## Required action:
Read through the records below and copy each line that uses the word "will".

## Source material:
##############################

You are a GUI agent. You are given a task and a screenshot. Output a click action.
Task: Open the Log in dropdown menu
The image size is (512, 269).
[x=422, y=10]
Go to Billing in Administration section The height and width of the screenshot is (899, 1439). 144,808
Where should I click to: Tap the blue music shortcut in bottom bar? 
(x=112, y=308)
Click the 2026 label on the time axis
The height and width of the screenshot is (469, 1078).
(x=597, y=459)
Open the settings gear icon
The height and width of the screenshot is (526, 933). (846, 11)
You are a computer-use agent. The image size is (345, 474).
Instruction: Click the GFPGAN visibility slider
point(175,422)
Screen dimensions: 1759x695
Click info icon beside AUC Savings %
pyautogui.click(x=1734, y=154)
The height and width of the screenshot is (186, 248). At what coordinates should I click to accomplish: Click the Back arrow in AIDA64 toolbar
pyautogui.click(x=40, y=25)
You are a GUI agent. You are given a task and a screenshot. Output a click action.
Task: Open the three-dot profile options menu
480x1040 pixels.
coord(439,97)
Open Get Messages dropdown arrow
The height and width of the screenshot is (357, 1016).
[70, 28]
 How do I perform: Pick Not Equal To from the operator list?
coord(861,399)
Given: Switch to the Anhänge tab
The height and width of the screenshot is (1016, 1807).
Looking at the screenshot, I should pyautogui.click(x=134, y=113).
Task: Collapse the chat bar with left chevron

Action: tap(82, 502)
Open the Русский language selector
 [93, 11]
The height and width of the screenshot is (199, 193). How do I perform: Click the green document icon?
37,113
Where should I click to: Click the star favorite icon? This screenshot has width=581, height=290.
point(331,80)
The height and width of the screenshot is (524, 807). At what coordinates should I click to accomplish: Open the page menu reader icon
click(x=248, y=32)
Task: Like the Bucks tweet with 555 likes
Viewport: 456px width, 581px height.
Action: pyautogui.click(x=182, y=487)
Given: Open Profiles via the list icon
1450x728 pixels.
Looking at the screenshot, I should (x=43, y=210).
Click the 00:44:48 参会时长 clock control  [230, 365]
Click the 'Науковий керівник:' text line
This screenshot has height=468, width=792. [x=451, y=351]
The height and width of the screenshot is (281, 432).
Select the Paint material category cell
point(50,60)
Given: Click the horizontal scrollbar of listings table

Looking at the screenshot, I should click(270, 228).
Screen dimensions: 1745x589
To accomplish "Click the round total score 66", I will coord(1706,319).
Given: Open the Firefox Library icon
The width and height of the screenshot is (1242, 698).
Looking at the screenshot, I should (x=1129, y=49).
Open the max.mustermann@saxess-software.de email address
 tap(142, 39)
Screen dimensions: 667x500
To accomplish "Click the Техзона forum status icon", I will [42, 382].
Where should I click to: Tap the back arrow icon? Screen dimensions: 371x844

##############################

## Your response:
To accomplish "Click the round total score 66", I will coord(1706,319).
To accomplish "Click the Техзона forum status icon", I will [42, 382].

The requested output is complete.